Collected data entries
'''

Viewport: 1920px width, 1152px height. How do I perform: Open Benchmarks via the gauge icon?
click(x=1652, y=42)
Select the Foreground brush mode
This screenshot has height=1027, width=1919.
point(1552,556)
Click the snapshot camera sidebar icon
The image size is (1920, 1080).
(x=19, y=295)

'''

### EXERCISE GOAL
The records above should be given again in full, exactly as written.

### TASK OUTPUT
Viewport: 1920px width, 1152px height. How do I perform: Open Benchmarks via the gauge icon?
click(x=1652, y=42)
Select the Foreground brush mode
This screenshot has height=1027, width=1919.
point(1552,556)
Click the snapshot camera sidebar icon
The image size is (1920, 1080).
(x=19, y=295)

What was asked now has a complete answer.